● TASK GOAL: Pull out every line below holding the word "will".
== Segment start ==
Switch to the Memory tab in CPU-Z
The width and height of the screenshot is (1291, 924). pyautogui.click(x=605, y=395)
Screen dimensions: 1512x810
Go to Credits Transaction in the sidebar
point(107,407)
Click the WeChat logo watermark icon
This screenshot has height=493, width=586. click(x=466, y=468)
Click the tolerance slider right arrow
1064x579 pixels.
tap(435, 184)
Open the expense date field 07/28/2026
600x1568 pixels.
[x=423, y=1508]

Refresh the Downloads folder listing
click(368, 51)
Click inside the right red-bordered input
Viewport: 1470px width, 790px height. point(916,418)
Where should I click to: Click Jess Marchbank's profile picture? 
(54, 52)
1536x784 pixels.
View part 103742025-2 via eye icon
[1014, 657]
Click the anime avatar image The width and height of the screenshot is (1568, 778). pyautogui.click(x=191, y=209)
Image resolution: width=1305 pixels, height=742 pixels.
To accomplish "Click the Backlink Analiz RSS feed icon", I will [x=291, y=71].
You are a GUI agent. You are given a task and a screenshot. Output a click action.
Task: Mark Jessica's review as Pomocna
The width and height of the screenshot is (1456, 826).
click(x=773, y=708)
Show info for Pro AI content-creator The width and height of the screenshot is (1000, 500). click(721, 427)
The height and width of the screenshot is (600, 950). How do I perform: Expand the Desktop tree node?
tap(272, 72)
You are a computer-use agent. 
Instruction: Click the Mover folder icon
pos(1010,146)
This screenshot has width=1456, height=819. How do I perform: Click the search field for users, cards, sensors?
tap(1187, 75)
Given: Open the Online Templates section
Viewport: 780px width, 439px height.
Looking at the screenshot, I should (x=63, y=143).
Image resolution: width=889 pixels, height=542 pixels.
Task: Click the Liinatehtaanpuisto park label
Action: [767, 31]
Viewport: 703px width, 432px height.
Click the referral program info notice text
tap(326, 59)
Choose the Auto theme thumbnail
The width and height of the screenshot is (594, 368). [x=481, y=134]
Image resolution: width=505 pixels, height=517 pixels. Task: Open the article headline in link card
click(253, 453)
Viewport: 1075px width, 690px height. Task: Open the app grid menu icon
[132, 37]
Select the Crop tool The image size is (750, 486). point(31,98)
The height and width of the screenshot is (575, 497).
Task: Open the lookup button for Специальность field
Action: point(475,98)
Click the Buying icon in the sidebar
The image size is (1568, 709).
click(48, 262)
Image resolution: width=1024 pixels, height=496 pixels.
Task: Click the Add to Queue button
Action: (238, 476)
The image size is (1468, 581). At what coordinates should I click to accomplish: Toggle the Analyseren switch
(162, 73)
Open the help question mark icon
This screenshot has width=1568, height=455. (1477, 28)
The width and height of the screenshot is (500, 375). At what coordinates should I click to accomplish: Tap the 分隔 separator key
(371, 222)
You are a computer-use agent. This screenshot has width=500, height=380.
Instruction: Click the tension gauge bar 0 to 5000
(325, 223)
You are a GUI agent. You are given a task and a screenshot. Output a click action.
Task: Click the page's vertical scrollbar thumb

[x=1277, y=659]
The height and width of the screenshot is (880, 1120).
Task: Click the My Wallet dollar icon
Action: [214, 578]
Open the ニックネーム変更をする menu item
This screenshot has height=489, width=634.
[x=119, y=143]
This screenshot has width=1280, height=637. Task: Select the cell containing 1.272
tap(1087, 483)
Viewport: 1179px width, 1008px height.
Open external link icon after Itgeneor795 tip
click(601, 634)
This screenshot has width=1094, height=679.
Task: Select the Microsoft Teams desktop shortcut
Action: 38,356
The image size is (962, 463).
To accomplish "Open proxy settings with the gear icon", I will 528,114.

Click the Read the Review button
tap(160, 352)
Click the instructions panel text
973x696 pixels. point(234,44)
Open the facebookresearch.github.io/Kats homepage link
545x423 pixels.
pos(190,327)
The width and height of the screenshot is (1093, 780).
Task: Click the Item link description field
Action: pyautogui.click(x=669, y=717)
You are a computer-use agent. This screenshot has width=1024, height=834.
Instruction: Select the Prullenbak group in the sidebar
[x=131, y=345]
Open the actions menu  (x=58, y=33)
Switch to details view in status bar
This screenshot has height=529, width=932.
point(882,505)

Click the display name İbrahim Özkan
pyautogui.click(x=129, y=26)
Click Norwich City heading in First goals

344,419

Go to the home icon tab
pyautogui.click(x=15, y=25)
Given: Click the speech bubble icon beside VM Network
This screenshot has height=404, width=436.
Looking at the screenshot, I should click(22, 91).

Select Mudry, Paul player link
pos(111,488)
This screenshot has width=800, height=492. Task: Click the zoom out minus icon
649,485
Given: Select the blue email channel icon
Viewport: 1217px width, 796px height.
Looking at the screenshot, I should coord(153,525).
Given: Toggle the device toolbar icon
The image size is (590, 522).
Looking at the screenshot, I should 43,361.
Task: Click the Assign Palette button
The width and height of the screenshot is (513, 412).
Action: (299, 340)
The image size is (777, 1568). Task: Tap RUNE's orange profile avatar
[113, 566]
== Segment end ==
● FINISHED EXERCISE:
To accomplish "Click the Backlink Analiz RSS feed icon", I will [x=291, y=71].
To accomplish "Open proxy settings with the gear icon", I will 528,114.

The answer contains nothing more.